More than 30,000 spectators gathered to watch the best women alpine ski racers in the world compete this weekend in Killington. 

There were free rock concerts, air horns and clanking cowbells to ramp up excitement. And since this was the third time Killington hosted this women's World Cup event, organizers threw in a jaw-dropping flyover by two F-16 fighter jets from the Vermont National Guard.

A large group of people gathered outside at Killington for the women's World Cup races.
Credit Andrew Shinn
Killington officials estimate more than 30,000 people attended the women's World Cup races this weekend. While there was sunshine for Saturday's giant slalom race, skiers had to deal with rain and fog on Sunday.

But for 10-year-old Alexis Weiss of Sherborn, Massachusetts, it was all about the athletes — especially her favorite: Mikaela Shiffrin

Alexis has been ski racing for two years. Her 8-year old sister Reese plans to start racing this winter and both girls couldn’t wait to see their first World Cup.

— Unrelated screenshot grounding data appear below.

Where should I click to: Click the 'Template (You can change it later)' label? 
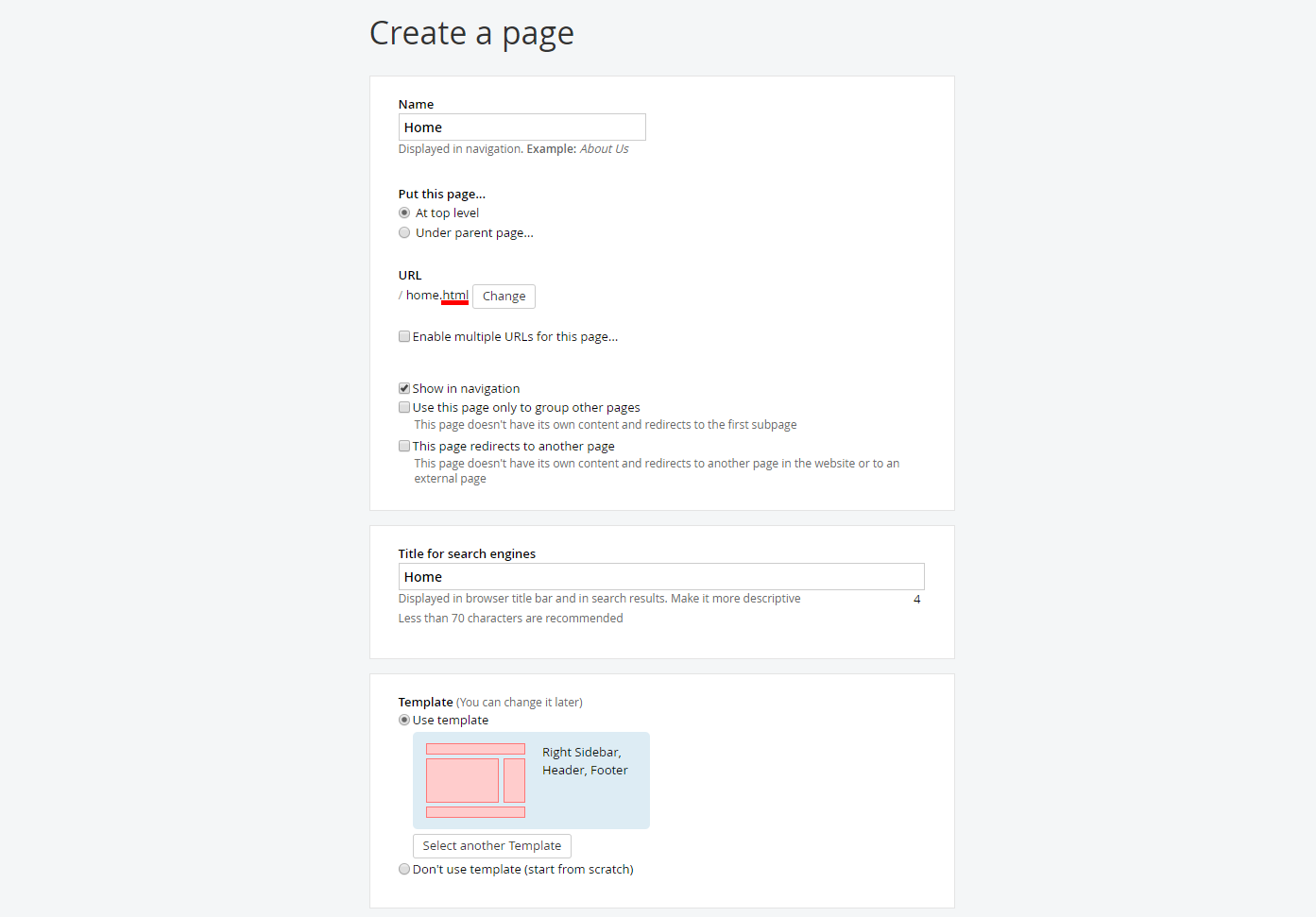[489, 702]
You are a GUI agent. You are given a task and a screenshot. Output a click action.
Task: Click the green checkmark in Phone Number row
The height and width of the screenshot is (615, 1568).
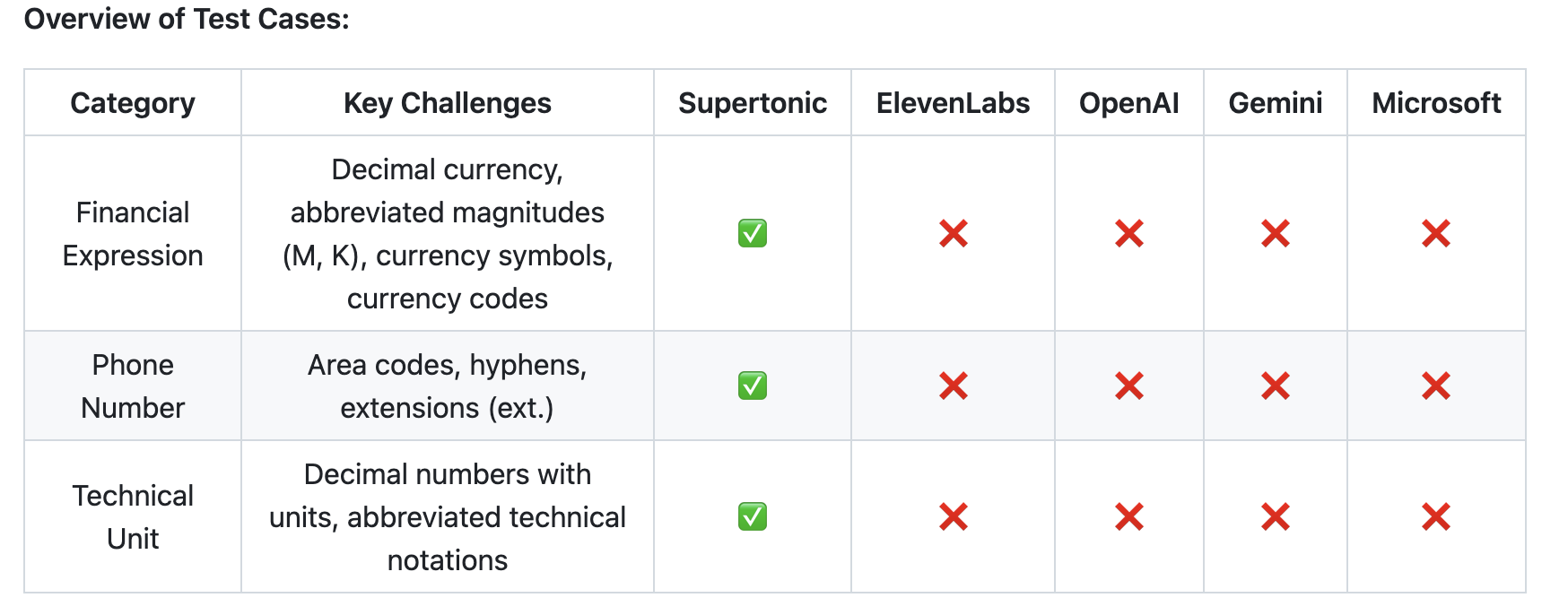coord(752,385)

“Yeah, I think it’s good that people do this because it shows that women are equal to men,” explained Alexis.

"I think it's good that people do this because it shows that women are equal to men." — Alexis Weiss, 10-year-old ski racer from Sherborn, Mass.

Their dad, Ryan Weiss, nodded in agreement: “I think it’s great for them to see that women can do things that they weren’t able to do in the past,” he said. “We wake up every morning before we go out on the weekends and  we put the World Cup on the TV at home before we get out and start training. And I think it’s just great for them to see up close and in person, you know, these amazing women going down the course.”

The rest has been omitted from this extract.